Pressão do setor produtivo
Associações que representam o comércio reforçam que sucessivos atrasos travam o planejamento de lojistas e impactam diretamente a geração de renda. A Confederação das Associações Comerciais e Empresariais do Brasil (CACB), que reúne mais de 2.300 associações, sustenta que a falta de previsibilidade afeta vendas em datas estratégicas, como dias nacionais de liquidação e feriados prolongados.
“É um retrocesso. Exatamente nos domingos e feriados que os nossos comerciantes, de várias atividades, têm os seus melhores dias para fazer as vendas. Estão todos necessitados de gerar mais renda e vender os seus produtos”, afirmou Alfredo Cotait, presidente da CACB.
Aspectos jurídicos e inconstitucionalidade
Para o vice-presidente jurídico da CACB, Anderson Trautman, a portaria apresenta “vícios de legalidade” e fere a Constituição ao restringir atividades sem amparo em lei específica. Segundo ele, manter a norma indefinidamente adiada apenas amplia a insegurança jurídica e pode estimular ações no Judiciário.
“Veja a quantidade de surpresas, de dificuldade que temos para uma estabilidade de normas no Brasil. Entendemos que a portaria tem, inclusive, vícios de legalidade e seria passível de questionamento judicial. Mais uma prorrogação não nos traz estabilidade, precisamos que seja revogada”, reforçou Trautman.

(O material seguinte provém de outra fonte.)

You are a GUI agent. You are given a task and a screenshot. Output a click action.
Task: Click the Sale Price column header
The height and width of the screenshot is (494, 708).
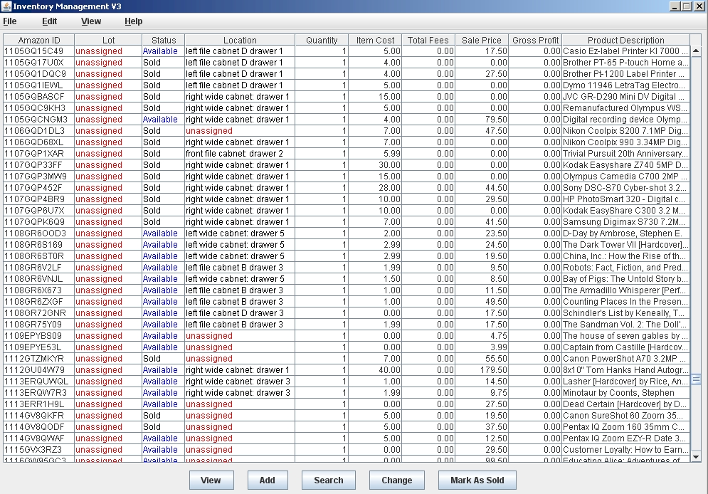(482, 41)
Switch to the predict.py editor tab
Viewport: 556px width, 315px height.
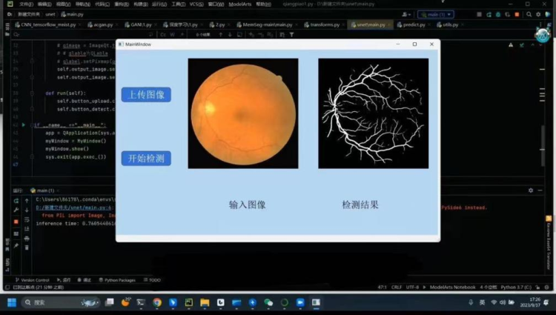pyautogui.click(x=411, y=24)
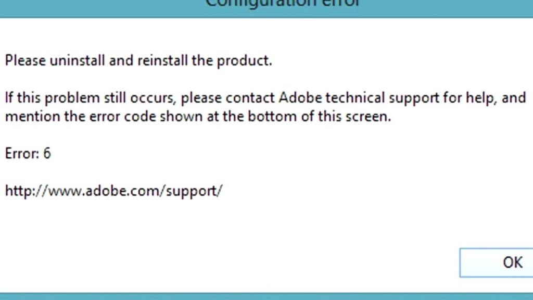533x300 pixels.
Task: Open the Adobe support URL
Action: pyautogui.click(x=113, y=191)
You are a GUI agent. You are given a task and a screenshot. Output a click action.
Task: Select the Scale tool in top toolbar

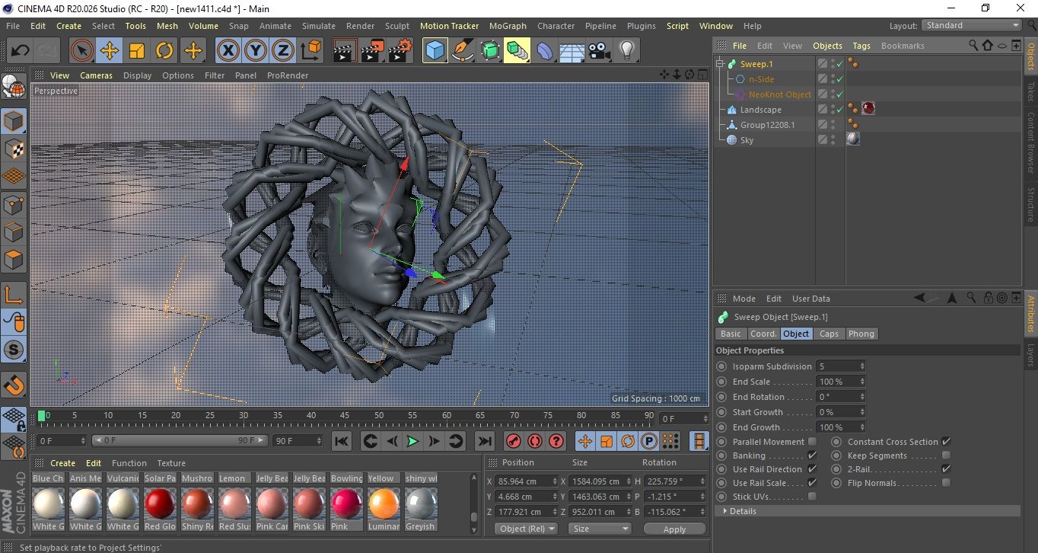(x=137, y=51)
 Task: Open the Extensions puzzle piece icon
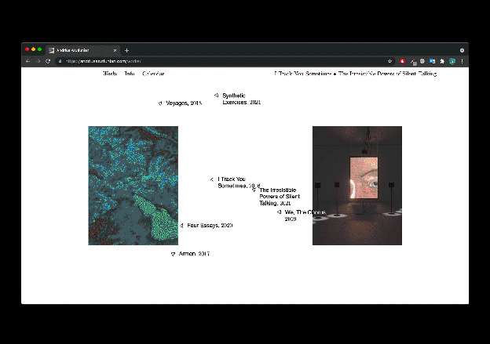click(x=442, y=61)
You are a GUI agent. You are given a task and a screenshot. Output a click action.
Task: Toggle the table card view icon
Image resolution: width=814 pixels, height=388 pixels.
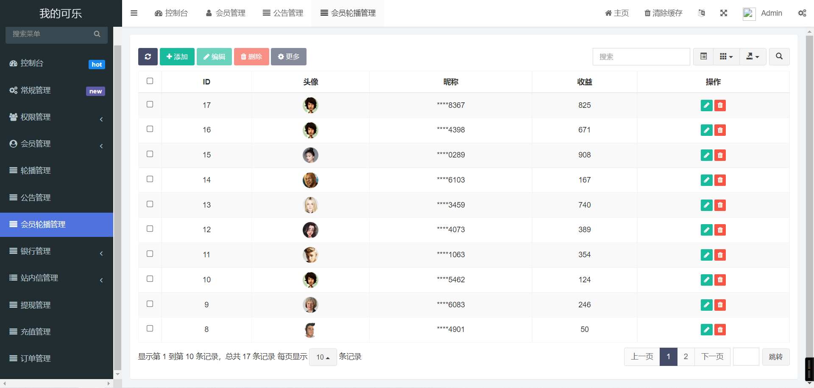point(703,56)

O que estabelece a portaria
Editada em novembro de 2023, a Portaria nº 3.665/2023 determina que supermercados, farmácias, lojas de rua e shoppings só poderão funcionar em feriados mediante autorização expressa em convenção coletiva de trabalho — processo que envolve negociação entre sindicatos e empregadores. A medida visa, segundo o governo, preservar direitos trabalhistas e evitar jornadas exaustivas, mas foi duramente criticada por líderes do setor produtivo.
Reação do governo e próximo prazo
Ao justificar o adiamento, o ministro Luiz Marinho afirmou que a prorrogação busca “garantir um prazo técnico para consolidar as negociações” e assegurar diálogo com o Congresso. A nova data foi publicada no Diário Oficial da União em 18 de junho de 2025 e, até lá, o comércio permanece livre para operar em feriados seguindo as regras atuais.
Impactos esperados
Enquanto persistir a indefinição, empresários mantêm a incerteza sobre planejamento de promoções, horários de funcionamento e estratégias de vendas. Estimativas preliminares indicam que o setor varejista pode registrar perdas de até 10% no faturamento em feriados disputados, caso a regra entre em vigor sem autorização coletiva.
Caminho à frente
Entidades como a CACB e a Confederação Nacional do Comércio de Bens, Serviços e Turismo (CNC) reforçam a necessidade de revogação imediata da portaria, argumentando que um marco legal claro traz benefícios ao mercado de trabalho e ao consumidor. Deputados de diferentes partidos já discutem projetos na Câmara que visam anular a norma ainda em 2025, mas a proposta ainda não foi pautada em plenário.